Zaman dahulu kala, dikisahkan Wiyung merupakan sebuah desa tanpa nama yang dihuni oleh sekelompok warga yang hidupnya damai. Desa ini pada waktu itu adalah daerah rawa-rawa yang masyarakatnya memanfaatkan sumber daya alam di sana untuk mencukupi kebutuhan mereka sehari-hari.
Di desa tanpa nama tersebut, hidup seorang pemuda bernama Ki Sukmo Jati (Mbah Jati) yang dikenal sebagai pemuda yang rajin bekerja. Pemuda itu diketahui menyimpan rasa cinta terhadap Dewi Sekar Arum (Mbah Melati), seorang gadis cantik berparas jelita di desa itu.

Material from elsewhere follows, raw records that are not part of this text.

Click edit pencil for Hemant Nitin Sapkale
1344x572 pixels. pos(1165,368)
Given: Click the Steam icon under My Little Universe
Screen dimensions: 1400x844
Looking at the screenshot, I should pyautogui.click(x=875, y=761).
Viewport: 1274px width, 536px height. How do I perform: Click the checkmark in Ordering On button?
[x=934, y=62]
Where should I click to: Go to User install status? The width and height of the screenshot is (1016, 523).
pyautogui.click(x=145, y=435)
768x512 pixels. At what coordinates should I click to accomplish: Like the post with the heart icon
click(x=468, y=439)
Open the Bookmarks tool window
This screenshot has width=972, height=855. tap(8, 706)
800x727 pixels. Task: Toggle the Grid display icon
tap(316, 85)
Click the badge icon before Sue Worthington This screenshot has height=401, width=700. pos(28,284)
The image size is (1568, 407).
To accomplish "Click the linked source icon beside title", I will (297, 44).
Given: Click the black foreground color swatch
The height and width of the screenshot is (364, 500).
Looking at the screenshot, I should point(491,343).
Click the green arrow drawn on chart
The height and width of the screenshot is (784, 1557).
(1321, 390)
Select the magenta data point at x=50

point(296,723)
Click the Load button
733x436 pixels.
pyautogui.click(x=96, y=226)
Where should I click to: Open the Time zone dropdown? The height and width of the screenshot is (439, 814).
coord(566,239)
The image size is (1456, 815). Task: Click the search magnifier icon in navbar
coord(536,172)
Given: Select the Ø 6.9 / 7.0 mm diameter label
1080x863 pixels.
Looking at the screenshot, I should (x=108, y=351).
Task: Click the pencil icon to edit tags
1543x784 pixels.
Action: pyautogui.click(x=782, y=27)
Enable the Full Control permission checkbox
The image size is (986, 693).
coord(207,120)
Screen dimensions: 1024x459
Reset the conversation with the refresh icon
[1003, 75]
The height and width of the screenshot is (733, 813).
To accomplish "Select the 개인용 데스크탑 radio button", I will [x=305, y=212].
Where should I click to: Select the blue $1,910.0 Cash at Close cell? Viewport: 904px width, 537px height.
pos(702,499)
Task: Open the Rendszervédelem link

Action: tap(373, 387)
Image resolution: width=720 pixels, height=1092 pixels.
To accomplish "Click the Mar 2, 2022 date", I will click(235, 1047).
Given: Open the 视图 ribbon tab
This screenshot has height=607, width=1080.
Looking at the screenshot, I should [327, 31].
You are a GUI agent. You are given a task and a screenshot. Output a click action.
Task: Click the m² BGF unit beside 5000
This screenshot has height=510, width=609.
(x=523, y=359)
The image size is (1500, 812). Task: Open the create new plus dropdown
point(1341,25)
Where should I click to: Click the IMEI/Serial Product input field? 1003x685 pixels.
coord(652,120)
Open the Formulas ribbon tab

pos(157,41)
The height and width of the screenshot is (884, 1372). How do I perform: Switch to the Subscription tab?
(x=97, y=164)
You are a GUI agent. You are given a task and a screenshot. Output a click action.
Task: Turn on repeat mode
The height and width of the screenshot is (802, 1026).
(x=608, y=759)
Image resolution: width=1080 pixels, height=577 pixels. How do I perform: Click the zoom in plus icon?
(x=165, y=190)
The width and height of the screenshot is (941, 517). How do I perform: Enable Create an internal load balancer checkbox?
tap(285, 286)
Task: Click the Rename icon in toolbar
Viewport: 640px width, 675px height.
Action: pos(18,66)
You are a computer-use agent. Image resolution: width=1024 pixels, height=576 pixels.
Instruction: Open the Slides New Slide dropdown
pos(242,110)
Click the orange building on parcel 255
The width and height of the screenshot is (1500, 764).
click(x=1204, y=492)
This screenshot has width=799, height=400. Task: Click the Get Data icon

"Mbah Jati jatuh cinta pada Dewi Sekar Arum," kata pemerhati sejarah Kota Surabaya Chrisyandi Tri Kartika kepada detikJatim, Kamis (25/4/2024).
Namun cinta Ki Sukmo Jati tak berjalan seperti keinginannya. Rupanya, ada orang ketiga berjuluk Lempung (tanah becek yang pekat) yang tak ingin mereka berdua memadu kasih.
"Kisah cinta itu akhirnya kandas, susah untuk dijadikan satu," ujar Chrisyandi.
Waktu terus berlalu dan dikisahkan Dewi Sekar Arum jatuh sakit lalu meninggal. Ia meninggal tanpa sempat menjalin cinta sejati dengan Ki Sukmo Jati.
Sepeninggal sang Dewi, Ki Sukmo Jati tak henti-hentinya memikirkan cintanya itu. Sampai kemudian ia memberi nama desa itu dengan nama Wiyung.
"Dari kisahnya itu, (Ki Sukmo Jati) menamai daerah itu menjadi nama Wiyung, diambil dari nama Dewi Sekar Arum," ungkap Chrisyandi.
Wiyung sendiri merupakan singkatan dari Dewi dan Wuyung. Dewi diambil dari nama perempuan yang ia cintai, sementara Wuyung artinya 'yang dicintai', sehingga Dewi Wuyung berarti Dewi yang dicintai.
Selepas memberi nama desa tersebut, Ki Sukmo Jati diceritakan meninggal dalam kesedihannya.